- O QUE SE PEDE
Por favor, repita fielmente o trecho do texto fornecido que começa em "A Lei 9.784, de" e vai até "moralidade administrativa.", inclusive.

- TEXTO FORNECIDO
A Lei 9.784, de 29.1.99, que “regula o processo administrativo no
âmbito da Administração Pública Federal”, determina a obediência ao princípio
da segurança jurídica (art. 1º).
Como uma das
conseqüências dessa determinação, ao tratar da interpretação da norma
administrativa, essa lei veda textualmente a “aplicação retroativa de nova
interpretação” (inc. XIII, parte final, do parágrafo único
do art. 1º). Aliás, a aplicação
retroativa da nova interpretação seria contrária até mesmo ao princípio da
moralidade administrativa.
Observe-se que
os requisitos para a promoção já existiam antes da vigência da nova lei, e foram
devidamente preenchidos, convolando-se em verdadeira “
condição preestabelecida inalterável a arbítrio de outrem”.

- DADOS FORNECIDOS
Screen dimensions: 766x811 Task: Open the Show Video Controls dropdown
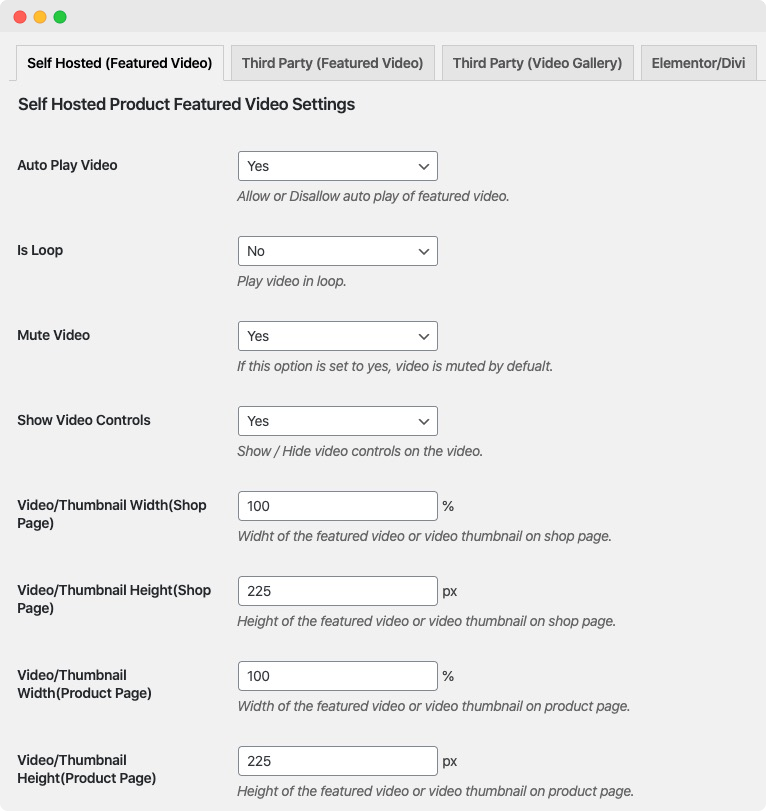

- RESULTADO DA TAREFA
A Lei 9.784, de 29.1.99, que “regula o processo administrativo no
âmbito da Administração Pública Federal”, determina a obediência ao princípio
da segurança jurídica (art. 1º).
Como uma das
conseqüências dessa determinação, ao tratar da interpretação da norma
administrativa, essa lei veda textualmente a “aplicação retroativa de nova
interpretação” (inc. XIII, parte final, do parágrafo único
do art. 1º). Aliás, a aplicação
retroativa da nova interpretação seria contrária até mesmo ao princípio da
moralidade administrativa.